El movimiento LGBTI está volviendo a aprender con el feminismo. Hay que tomar en cuenta que ahora tenemos un enemigo en común, el neoconservadurismo que refuerza la lógica patriarcal y la agenda neoliberal.

Después del asesinato de Marielle Franco y de la prisión de Lula, ¿qué futuro político le espera a Brasil?

En 2013, fui invitado a participar en un evento llamado Alerta Democrática, donde nos reunimos líderes y lideresas diversas de todos los sectores de la sociedad, para generar una gran mesa de diálogo y construir escenarios sobre el futuro de la democracia en América Latina en los próximos 15 años. Nosotros construimos dos escenarios muy positivos y dos muy negativos. Uno de los negativos era poco esperanzador, y lo bautizamos Democracia en agonía. En este escenario, la democracia fue secuestrada completamente por grupos que eliminaron varios derechos, no sólo individuales, sino civiles y, sobre todo, sociales. Pienso que estos cuatro escenarios están presentes hoy en Brasil. Hay una democracia de movimientos sociales organizados y personas que salen a las calles. Por ejemplo, cuando Marielle fue asesinada, fue lindo ver la movilización espontánea. Las personas llenaron las calles, lo que hizo que la prensa tradicional moviera su agenda porque, inicialmente, había destinado apenas un pequeño espacio a esta noticia.

Cuando los medios de comunicación vieron que las personas fueron a las calles y que todo Brasil se conmovió, tuvieron que cambiar su agenda de coberturas. Eso es una democracia en movilización positiva. Pero, al mismo tiempo, tenemos a las organizaciones criminales que mataron a la propia Marielle.

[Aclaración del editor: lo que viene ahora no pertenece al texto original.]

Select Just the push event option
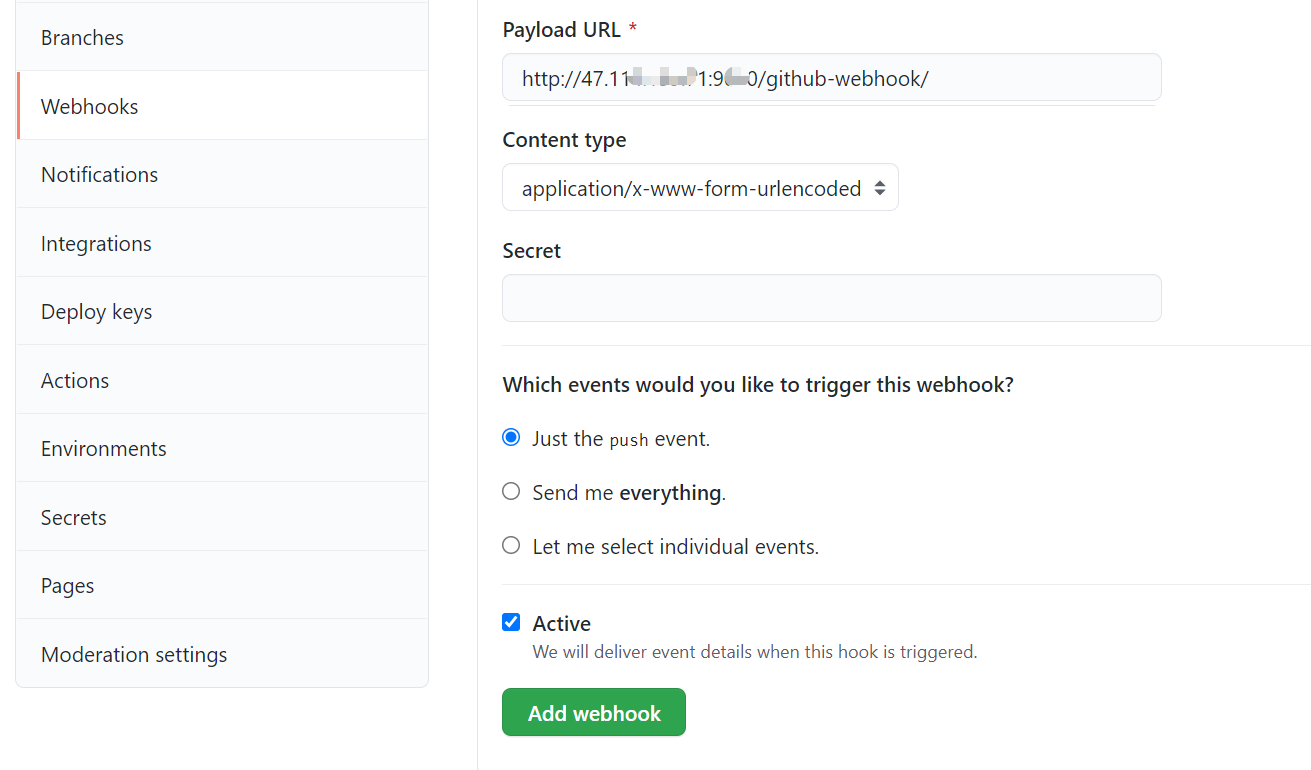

El grupo que gobierna Brasil, conjuntamente con Michel Temer [1] , es una organización criminal de cleptócratas. Tenemos una justicia que no actúa con justicia, que opera para garantizar solo los derechos de la élite. Por eso, creo que Brasil tiene esos escenarios dibujados ahí dentro, y debemos definir el escenario que se va a imponer. Todo va a depender de las elecciones de este año [2].

Lo que se ha visto hasta ahora es una disputa entre la clase media, pero al mismo tiempo, lo que estamos viendo con las protestas contra la prisión de Lula [3] , es que la población más pobre se está movilizando. Hay una reacción, y yo quiero creer que eso se reflejará en octubre, cuando se lleven a cabo las próximas elecciones presidenciales, y que así, vayamos a retomar nuestra democracia.

Al final de la entrevista, Jean recitó la primera parte de la canción E vamos à Luta (Y vamos a la lucha), de Gonzaguinha, muy significativa para el momento actual de su país.

“Eu acredito é na rapaziada
Que segue em frente e segura o rojão
Eu ponho fé é na fé da moçada
Que não foge da fera e enfrenta o leão
Eu vou à luta com essa juventude
Que não corre da raia a troco de nada
Eu vou no bloco dessa mocidade
Que não tá na saudade e constrói
A manhã desejada”

“ Yo creo es en los muchachos
Que sigue adelante y sostienen el cohete
Yo pongo fe en la fe de la mozada
Que no huye de la fiera y se enfrenta al león
Yo voy a la lucha con esa juventud
Que no corre de la raya a cambio de nada
Yo voy en el bloque de esa mocedad
Que no está en la nostalgia y construye
La mañana deseada “
(Traducción libre)

[1] Michel Temer es el actual Presidente de la República de Brasil. Él era el Vice-Presidente del Dilma Rousseff y participó de golpe parlamentario que destituyó a Dilma de la Presidencia.
[2] La próxima elección para Presidente de la República de Brasil serán realizadas el 07 de octubre de este año.
[3] Lula enfrentó un juicio por corrupción y tuvo orden de prisión el 05 de abril de este año. Es importante notar que su juicio fue muy criticado y algunos lo han definido como una persecución política, porque no ha respetado el debido proceso legal y por la parcialidad del juez a cargo.